Uruï completamente fascinado por el talante malvado y retorcido de Xeral, le hizo una reverencia.
- Así se hará mi príncipe.
Xeral se apartó del espejo y limpió la sustancia que permitía la comunicación con el estanque de Sirakxs antes de marcharse a ver una vez más a Gea. La diosa estaba cada vez más débil y su piel había comenzado a oscurecerse y su pelo a caer. Perdía fuerzas a pesar de traspasar sus heridas a sus Damas y cada vez parecía más complicado obrar aquel extraño fenómeno. Había costado sudor y mucha sangre, pero sabía que tenía la victoria en las manos.
Pronto el secreto sería suyo.
Los guardianes de Gea, se hicieron a un lado para dejarle pasar a la mazmorra de la cautiva, y el príncipe se acercó a ella haciendo estruendoso ruido con la suela de sus botas. La diosa no levantó la cabeza como solía hacer para mirarle con sus ojos verdes llenos de odio.
- No te veo demasiado bien, querida Madre - le dijo a la diosa.
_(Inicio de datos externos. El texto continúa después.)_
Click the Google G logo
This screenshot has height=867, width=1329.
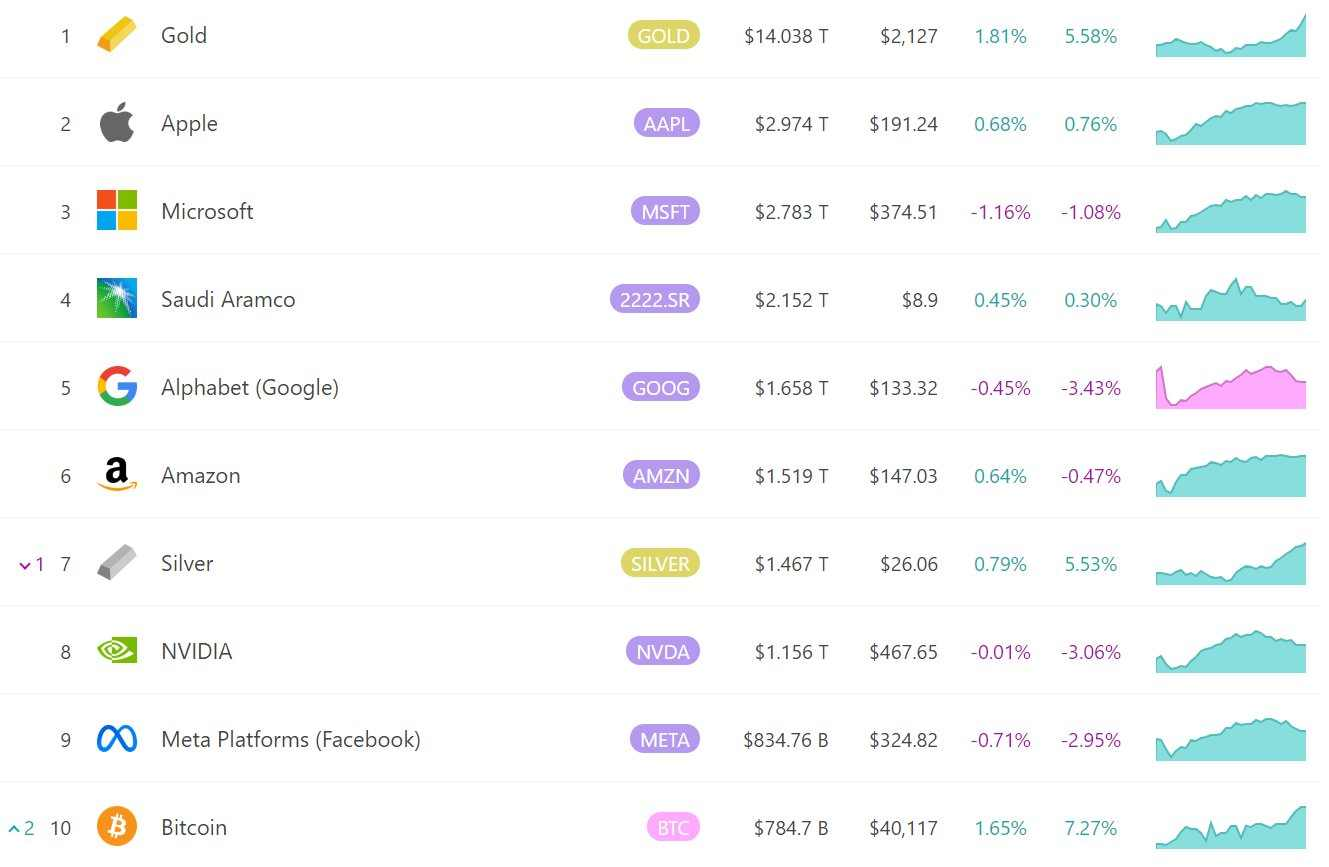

Ella no alzó el rostro ni tampoco se movió -. Creo que este mundo mortal y ese cuerpo te están minando poco a poco, lentamente; tanto que, a pesar de todo, te estas muriendo.
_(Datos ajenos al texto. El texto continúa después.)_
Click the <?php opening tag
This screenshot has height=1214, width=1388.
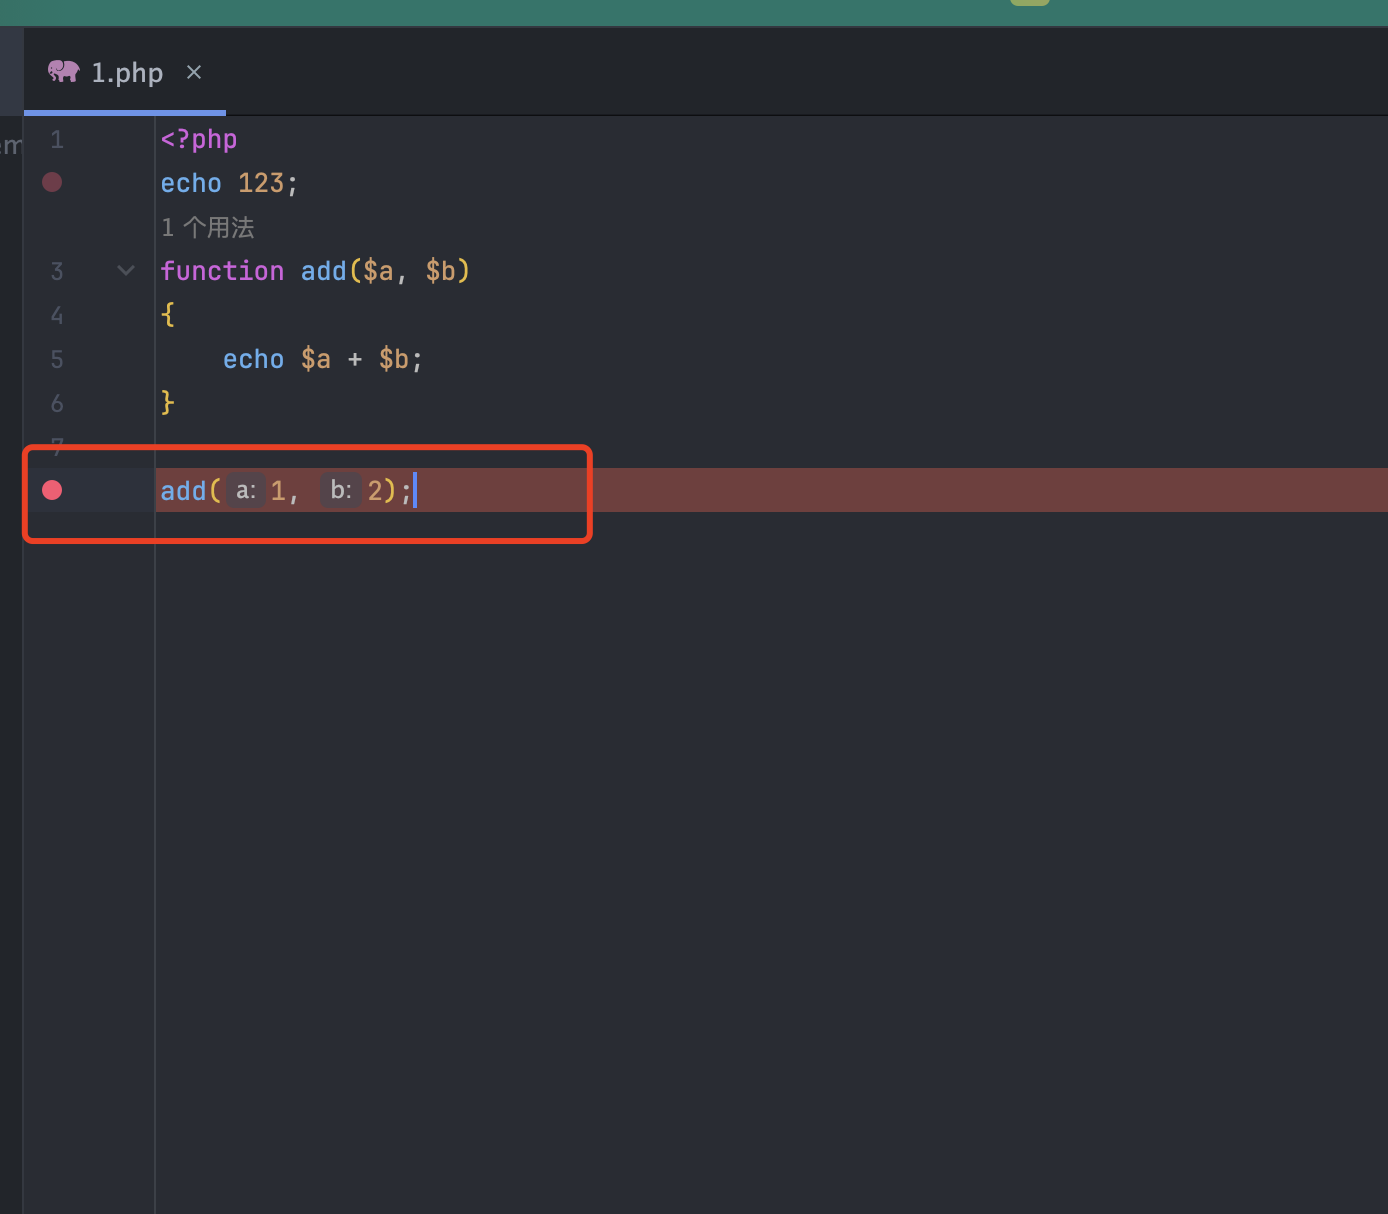coord(199,139)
Gea continuó en su estado inmóvil y Xeral se arrodilló a su lado. Le acarició el cabello que se quebró y cayó de su cabeza como si fuese paja seca.
- Podría acabar todo tan rápido… solo debes decirme lo que quiero y ya está, puf; te dejaría tan libre como un pájaro.
Las cadenas que aprisionaban a Gea tintinearon cuando, por fin, se movió. La diosa alzó el rostro antes hermoso y ahora cubierto de vetas y arrugas, como si fuese la corteza de un árbol completamente anciano he incluso milenario.
- Tráeme a Criselda - dijo en un murmullo apenas audible. Xeral frunció el ceño.
- ¿Cómo dices?
La diosa volvió a hablar con algo más de fuerza en su voz cascada y anciana.
- Tráeme a la reina de los Hijos del Dragón. Tráeme a Criselda y te diré como matar a tu hermano.